Targeted agents are revolutionizing the cancer therapy. From monoclonal antibodies (MoAb) to small molecule inhibitors (SMIs) and immunoconjugates, more and more targeted agents are quickly migrating from bench to bedside. Rituximab, a MoAb against CD20, has essentially changed the natural history of diffuse large B cell lymphoma, and is effective in other B-cell disorders such as rheumatoid arthritis. Trastuzumab, a MoAb blocking Her2/neu, is an indispensible agent for Her2/neu positive breast cancer and metastatic gastric cancer. Bevacizumab, a MoAb binding vascular endothelial growth factor (VEGF), has been approved for the treatment of a broad spectrum of advanced malignancies such as colorectal, brain, kidney and non-small cell lung cancer (NSCLC). Brentuximab vedotin (SGN-35), an immunotoxin conjugate, is now available for CD30 positive anaplastic large cell lymphoma and Hodgkin lymphoma. BCR-ABL genetic rearrangement has served as a diagnostic biomarker for chronic myelogenous leukemia (CML). Imatinib, a SMI of ABL, has led the way toward modern-era therapy for CML, essentially changing allogeneic stem cell transplantation to the backseat. The discovery of CD 117 expression on gastrointestinal stromal tumor (GIST) escalated SMI therapy to another level, turning the once most chemo-resistant malignancy to a stunning success of targeted therapy [1, 2]. Chemo-resistant renal cell carcinoma (RCC) became sensitive to SMIs, such as sorafenib, sunitinib, and pazopanib. Everolimus and temsirolimus, the class of mTOR inhibitors, have also shown significant activity toward RCC and other malignancies. SMI and MoAb of epidermal growth factor receptor (EGFR) such as gefitinib, erlotinib, cetuximab, panitumumab, are widely used for the treatment of lung, colon, and pancreatic cancers. Crizotinib, an anaplastic lymphoma kinase (ALK) inhibitor, is another biomarker targeting agent against NSCLC harboring ALK translocation, which is mutually exclusive from EGFR mutation.

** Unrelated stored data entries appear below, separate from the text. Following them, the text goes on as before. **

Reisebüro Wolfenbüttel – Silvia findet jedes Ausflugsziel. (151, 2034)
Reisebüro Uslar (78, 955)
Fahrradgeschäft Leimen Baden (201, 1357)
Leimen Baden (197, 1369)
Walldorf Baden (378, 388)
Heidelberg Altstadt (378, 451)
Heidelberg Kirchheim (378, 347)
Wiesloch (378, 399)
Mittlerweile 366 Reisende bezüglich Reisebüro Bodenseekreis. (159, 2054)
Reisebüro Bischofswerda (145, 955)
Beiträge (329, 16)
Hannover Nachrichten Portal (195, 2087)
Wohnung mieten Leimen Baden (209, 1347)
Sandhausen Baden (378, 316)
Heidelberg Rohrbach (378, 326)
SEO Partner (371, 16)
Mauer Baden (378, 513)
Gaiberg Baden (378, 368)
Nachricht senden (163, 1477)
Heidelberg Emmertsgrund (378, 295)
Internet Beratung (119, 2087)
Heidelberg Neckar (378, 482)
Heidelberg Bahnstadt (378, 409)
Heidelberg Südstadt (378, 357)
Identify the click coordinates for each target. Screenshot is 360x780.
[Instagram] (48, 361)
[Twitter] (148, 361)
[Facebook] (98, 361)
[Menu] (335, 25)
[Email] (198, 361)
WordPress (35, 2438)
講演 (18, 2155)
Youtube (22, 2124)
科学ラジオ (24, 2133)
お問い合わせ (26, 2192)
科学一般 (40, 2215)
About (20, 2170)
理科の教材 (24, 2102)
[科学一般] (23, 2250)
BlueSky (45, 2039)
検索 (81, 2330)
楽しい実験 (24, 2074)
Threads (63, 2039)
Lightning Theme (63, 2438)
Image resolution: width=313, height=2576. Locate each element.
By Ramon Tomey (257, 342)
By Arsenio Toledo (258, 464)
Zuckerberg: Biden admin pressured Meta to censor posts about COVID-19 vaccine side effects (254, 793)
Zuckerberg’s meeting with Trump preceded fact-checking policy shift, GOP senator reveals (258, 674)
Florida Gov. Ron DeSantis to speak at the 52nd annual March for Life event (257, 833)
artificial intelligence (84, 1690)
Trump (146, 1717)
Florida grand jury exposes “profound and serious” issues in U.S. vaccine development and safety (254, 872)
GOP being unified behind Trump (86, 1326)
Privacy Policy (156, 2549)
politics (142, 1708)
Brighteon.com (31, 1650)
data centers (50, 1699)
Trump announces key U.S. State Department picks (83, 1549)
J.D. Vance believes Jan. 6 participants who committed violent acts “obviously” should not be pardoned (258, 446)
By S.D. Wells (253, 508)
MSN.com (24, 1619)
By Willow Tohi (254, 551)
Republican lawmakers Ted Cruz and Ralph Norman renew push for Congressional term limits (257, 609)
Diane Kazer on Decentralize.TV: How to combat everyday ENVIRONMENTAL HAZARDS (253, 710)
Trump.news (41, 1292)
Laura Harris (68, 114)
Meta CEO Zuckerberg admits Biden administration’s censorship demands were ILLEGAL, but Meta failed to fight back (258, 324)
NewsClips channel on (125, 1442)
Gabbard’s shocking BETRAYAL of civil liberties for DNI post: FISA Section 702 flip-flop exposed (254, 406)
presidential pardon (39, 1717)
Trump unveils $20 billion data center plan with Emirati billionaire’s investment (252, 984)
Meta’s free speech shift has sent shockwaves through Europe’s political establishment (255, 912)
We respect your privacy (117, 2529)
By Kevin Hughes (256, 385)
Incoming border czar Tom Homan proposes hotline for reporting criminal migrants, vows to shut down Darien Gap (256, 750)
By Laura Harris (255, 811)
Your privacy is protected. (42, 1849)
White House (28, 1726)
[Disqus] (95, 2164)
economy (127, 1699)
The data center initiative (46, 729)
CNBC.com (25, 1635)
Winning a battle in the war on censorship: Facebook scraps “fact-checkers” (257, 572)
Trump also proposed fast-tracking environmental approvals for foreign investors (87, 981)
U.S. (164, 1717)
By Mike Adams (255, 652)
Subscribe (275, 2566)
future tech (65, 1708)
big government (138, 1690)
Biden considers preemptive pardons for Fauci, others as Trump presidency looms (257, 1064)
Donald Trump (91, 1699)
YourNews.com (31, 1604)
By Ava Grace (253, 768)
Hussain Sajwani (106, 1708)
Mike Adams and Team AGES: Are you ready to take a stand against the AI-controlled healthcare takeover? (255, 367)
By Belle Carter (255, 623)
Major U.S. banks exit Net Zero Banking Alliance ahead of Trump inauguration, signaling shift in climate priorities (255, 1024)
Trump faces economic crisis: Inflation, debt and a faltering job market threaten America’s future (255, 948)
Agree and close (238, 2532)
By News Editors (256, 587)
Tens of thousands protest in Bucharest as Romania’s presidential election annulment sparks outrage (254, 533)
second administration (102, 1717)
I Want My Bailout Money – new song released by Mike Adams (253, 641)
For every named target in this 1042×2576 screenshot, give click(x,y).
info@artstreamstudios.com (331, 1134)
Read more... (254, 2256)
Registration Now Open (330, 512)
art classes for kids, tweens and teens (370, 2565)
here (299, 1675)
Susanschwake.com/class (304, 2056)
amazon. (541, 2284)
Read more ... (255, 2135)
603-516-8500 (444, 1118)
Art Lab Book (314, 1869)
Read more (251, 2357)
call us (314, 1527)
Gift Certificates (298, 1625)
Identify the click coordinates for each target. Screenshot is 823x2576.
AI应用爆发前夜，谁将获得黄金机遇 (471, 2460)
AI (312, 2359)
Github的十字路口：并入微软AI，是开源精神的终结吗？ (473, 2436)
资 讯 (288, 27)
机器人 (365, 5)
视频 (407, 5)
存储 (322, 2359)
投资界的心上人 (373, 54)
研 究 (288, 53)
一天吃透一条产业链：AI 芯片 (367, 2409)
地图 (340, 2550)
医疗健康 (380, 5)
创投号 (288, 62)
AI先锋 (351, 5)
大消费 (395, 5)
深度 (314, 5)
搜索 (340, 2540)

There are several novel targeted therapies available or in late clinical development for advanced melanoma, one of the most chemo-refractory cancers . Vemurafenib, an inhibitor of BRAF V600E mutant, has been approved for advanced melanoma therapy. Ipilimumab, a MoAb against CTLA-4, has demonstrated efficacy in patients with advanced melanoma. Trametinib, a SMI against MEK, has shown promising activity against BRAF mutated melanoma and may provide an alternative for patients who are resistant to BRAF targeting therapy in the future
JAK2 V617F mutation is the most important biomarker in myeloproliferative neoplasms (MPN). Ruxolitinib, a JAK inhibitor, has been shown to decrease splenomegaly and alleviate symptoms associated with MPN associated with advanced myelofibrosis. More JAK2 –specific inhibitors are undergoing clinical trials.
With the vast knowledge of signal transduction pathways, SMIs are being developed for many known biomarkers, such as PI3K, Bruton’s tyrosine kinase, c-MET, RET, etc.